Aim of the task
Return the lines below in which the string "Show" occurs.

Input for this task
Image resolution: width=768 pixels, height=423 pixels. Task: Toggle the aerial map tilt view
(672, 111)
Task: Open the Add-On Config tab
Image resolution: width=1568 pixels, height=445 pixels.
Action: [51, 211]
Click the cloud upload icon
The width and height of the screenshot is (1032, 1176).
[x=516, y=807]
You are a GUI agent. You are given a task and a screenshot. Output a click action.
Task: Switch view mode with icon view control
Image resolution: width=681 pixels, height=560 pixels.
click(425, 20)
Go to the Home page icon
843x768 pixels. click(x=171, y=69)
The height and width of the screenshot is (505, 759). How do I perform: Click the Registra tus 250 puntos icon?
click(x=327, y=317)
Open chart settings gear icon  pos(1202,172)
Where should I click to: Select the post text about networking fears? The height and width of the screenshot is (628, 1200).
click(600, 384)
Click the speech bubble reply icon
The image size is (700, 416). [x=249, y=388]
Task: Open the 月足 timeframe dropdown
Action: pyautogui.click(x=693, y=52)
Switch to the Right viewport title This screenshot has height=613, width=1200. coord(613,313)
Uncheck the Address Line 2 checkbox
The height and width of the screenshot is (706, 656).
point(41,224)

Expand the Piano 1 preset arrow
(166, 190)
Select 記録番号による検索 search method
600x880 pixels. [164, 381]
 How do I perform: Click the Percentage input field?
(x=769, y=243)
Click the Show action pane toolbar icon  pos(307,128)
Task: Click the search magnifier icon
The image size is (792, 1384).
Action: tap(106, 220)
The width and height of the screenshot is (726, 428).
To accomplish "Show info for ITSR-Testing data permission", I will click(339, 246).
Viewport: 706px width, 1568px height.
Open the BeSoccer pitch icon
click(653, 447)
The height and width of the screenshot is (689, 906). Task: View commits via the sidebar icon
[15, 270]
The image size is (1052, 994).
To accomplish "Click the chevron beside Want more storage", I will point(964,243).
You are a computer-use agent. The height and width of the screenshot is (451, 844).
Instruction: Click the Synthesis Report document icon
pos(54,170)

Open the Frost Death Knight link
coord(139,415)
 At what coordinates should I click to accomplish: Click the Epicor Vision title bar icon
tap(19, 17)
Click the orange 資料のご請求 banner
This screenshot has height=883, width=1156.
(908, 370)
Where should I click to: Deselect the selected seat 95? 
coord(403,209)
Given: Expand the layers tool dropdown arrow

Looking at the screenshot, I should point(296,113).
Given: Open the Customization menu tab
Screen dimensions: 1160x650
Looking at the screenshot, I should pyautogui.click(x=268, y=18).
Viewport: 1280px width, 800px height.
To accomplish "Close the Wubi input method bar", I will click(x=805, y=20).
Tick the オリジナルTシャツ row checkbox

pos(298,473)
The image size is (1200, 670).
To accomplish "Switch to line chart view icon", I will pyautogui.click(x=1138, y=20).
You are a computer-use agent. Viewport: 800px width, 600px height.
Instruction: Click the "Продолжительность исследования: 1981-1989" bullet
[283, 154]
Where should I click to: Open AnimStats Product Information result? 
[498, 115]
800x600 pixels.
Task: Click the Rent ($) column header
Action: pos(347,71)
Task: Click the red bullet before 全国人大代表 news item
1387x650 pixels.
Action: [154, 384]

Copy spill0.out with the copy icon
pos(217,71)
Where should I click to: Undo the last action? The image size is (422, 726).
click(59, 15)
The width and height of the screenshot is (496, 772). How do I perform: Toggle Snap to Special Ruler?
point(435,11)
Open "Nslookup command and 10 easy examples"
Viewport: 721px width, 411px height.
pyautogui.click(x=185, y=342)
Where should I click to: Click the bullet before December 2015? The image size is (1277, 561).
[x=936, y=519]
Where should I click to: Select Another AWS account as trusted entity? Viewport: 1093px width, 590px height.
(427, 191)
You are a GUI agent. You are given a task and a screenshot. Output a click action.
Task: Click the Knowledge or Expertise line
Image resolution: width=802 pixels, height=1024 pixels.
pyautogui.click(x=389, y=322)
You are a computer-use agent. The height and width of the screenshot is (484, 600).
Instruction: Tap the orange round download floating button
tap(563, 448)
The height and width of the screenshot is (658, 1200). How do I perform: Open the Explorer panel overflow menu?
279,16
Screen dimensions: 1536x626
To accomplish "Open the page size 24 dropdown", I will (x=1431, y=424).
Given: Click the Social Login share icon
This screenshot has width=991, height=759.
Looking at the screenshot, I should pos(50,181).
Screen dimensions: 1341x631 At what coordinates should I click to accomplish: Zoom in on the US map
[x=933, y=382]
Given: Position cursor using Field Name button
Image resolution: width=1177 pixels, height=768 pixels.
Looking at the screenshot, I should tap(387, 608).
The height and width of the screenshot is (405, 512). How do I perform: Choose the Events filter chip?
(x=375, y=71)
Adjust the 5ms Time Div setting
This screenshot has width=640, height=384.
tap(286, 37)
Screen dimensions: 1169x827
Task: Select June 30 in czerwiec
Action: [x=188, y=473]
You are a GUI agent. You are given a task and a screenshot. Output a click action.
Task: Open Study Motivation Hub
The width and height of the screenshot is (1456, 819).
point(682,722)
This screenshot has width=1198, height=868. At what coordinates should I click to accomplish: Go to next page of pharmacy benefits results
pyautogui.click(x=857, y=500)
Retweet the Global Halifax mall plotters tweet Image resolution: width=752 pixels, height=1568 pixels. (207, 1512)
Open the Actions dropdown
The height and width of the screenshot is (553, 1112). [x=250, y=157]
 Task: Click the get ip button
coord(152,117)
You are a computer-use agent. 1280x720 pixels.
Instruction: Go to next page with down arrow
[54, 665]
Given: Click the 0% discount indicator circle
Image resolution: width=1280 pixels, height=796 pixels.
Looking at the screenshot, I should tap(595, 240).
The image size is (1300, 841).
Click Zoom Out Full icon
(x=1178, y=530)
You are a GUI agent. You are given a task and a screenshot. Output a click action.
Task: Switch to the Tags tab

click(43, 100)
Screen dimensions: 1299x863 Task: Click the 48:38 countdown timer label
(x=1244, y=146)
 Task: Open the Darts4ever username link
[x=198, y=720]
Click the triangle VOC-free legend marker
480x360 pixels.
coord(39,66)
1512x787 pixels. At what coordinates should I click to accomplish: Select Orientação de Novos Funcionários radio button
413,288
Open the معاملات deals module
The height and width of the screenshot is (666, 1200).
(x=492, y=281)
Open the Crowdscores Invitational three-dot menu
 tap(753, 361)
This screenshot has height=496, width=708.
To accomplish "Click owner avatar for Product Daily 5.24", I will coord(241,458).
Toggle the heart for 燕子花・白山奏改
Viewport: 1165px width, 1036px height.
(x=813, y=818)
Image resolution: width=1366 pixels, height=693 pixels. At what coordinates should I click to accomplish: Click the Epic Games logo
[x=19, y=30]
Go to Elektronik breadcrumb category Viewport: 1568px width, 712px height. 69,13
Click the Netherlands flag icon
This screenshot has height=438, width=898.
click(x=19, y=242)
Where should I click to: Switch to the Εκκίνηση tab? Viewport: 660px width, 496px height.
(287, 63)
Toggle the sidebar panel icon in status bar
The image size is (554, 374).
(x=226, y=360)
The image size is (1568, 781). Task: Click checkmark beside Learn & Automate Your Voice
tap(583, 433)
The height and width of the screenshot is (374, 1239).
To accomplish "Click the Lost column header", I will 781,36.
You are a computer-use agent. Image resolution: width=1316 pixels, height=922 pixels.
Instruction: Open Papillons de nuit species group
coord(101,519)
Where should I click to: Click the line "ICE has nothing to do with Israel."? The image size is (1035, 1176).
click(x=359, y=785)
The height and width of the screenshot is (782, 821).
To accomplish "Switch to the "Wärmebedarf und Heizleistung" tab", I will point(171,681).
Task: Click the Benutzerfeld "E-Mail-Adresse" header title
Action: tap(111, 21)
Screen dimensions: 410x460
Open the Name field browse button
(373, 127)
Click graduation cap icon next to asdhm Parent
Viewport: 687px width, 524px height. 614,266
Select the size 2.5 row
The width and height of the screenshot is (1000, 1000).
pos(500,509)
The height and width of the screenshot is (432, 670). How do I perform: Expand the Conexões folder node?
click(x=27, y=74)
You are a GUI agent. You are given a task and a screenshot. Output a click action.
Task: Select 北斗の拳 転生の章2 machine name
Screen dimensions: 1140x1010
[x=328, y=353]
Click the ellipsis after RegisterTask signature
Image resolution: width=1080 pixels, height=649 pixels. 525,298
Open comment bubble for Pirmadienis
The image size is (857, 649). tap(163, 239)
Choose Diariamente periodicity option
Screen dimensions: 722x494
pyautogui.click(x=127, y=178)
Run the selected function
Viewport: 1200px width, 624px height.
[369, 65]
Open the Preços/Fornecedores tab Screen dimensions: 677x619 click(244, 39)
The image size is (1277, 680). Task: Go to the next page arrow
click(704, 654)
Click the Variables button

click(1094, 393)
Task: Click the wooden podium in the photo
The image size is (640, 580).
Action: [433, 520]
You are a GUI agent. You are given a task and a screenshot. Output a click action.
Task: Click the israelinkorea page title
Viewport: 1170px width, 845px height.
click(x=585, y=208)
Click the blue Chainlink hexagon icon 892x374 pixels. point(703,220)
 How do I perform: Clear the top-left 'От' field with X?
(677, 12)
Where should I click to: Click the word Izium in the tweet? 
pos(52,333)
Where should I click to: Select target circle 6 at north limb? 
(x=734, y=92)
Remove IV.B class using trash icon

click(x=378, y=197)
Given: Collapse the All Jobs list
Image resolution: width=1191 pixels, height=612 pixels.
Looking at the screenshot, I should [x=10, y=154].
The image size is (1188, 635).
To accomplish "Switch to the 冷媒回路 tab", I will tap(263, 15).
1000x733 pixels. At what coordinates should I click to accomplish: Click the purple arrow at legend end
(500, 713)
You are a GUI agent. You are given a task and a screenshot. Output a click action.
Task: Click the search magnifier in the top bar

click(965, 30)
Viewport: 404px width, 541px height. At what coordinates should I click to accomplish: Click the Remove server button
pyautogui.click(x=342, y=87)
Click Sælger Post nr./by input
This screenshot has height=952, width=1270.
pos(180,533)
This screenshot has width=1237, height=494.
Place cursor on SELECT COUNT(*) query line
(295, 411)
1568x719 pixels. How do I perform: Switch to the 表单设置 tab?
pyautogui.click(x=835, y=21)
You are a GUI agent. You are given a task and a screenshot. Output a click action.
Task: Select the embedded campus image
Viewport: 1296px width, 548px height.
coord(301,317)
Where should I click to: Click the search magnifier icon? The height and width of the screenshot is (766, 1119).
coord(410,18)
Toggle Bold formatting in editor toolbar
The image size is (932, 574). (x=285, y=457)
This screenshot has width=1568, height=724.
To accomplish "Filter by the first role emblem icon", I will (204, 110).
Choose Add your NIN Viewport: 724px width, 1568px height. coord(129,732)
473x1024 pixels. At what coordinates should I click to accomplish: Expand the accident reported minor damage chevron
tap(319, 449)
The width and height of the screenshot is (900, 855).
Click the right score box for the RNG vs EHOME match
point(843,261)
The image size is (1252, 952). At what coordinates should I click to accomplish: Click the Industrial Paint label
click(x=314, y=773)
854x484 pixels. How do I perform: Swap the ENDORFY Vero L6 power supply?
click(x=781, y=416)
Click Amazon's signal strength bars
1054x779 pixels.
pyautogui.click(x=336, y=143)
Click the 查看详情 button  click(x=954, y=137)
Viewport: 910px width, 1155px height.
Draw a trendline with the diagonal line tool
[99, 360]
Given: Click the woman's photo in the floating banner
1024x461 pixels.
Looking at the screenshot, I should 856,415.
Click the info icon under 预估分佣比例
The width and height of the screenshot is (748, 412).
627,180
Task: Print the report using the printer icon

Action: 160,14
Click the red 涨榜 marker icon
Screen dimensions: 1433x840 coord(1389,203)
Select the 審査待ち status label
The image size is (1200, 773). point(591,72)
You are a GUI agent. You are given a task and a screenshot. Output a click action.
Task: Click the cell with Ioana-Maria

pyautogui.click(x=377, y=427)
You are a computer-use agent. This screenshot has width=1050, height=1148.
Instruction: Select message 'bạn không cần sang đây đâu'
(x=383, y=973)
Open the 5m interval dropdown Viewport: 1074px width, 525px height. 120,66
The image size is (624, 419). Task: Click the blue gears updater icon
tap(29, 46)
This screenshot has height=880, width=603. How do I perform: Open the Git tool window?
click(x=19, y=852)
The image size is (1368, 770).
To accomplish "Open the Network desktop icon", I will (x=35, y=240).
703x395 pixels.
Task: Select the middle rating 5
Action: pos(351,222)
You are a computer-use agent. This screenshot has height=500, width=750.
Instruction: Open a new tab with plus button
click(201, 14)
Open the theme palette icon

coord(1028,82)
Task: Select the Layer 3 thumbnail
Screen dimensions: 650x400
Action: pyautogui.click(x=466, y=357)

Your solution
Click the Show action pane toolbar icon  pos(307,128)
To accomplish "Show info for ITSR-Testing data permission", I will click(339, 246).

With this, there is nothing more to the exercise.